Excerpted data>
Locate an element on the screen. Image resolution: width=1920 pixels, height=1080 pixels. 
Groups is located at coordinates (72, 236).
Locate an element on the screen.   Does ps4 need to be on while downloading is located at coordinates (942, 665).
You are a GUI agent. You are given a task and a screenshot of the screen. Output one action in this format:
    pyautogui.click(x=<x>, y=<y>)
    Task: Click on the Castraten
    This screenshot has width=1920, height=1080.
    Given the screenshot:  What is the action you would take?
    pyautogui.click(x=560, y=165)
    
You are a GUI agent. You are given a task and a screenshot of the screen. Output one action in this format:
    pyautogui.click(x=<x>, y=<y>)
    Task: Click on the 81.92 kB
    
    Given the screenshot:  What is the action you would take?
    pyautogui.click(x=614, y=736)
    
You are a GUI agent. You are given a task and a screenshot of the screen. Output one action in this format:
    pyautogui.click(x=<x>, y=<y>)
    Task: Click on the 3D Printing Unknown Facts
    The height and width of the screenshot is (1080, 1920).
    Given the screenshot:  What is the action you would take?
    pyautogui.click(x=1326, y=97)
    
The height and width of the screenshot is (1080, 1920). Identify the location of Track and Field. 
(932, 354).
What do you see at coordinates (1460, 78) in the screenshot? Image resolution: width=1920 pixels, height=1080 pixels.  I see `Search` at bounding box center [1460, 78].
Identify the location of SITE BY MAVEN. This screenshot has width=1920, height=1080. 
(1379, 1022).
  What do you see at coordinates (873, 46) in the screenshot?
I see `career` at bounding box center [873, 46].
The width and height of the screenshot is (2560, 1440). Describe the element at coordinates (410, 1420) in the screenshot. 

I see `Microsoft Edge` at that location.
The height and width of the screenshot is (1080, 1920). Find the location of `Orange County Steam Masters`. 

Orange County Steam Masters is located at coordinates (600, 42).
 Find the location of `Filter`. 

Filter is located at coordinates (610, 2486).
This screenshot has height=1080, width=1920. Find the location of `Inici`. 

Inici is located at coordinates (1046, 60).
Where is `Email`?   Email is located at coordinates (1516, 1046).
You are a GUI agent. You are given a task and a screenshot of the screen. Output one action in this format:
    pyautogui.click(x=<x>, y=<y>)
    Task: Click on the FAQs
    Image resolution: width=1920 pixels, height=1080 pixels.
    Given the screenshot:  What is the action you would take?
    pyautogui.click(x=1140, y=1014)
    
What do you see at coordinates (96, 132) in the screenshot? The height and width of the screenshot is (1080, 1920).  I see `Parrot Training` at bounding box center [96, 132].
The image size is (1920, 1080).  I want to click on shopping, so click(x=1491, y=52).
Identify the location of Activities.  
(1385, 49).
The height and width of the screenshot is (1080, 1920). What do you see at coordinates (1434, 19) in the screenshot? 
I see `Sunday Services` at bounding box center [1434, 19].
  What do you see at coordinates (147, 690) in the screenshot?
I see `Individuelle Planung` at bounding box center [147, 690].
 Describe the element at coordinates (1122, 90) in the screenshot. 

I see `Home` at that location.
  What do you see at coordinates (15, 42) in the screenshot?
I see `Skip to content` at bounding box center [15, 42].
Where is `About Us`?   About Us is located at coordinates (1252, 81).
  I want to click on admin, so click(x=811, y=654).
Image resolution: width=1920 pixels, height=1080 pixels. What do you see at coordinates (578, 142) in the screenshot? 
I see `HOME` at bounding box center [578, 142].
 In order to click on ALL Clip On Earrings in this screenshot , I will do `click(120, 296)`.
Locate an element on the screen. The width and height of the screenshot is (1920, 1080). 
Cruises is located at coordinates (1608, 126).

What you are asked to do> Reproduce verbatim the part of the rows above that opens with the line containing "The height and width of the screenshot is (1080, 1920). What" and closes with the line containing "I want to click on admin, so", including both of those lines.

Task output>
The height and width of the screenshot is (1080, 1920). What do you see at coordinates (1434, 19) in the screenshot? 
I see `Sunday Services` at bounding box center [1434, 19].
  What do you see at coordinates (147, 690) in the screenshot?
I see `Individuelle Planung` at bounding box center [147, 690].
 Describe the element at coordinates (1122, 90) in the screenshot. 

I see `Home` at that location.
  What do you see at coordinates (15, 42) in the screenshot?
I see `Skip to content` at bounding box center [15, 42].
Where is `About Us`?   About Us is located at coordinates (1252, 81).
  I want to click on admin, so click(x=811, y=654).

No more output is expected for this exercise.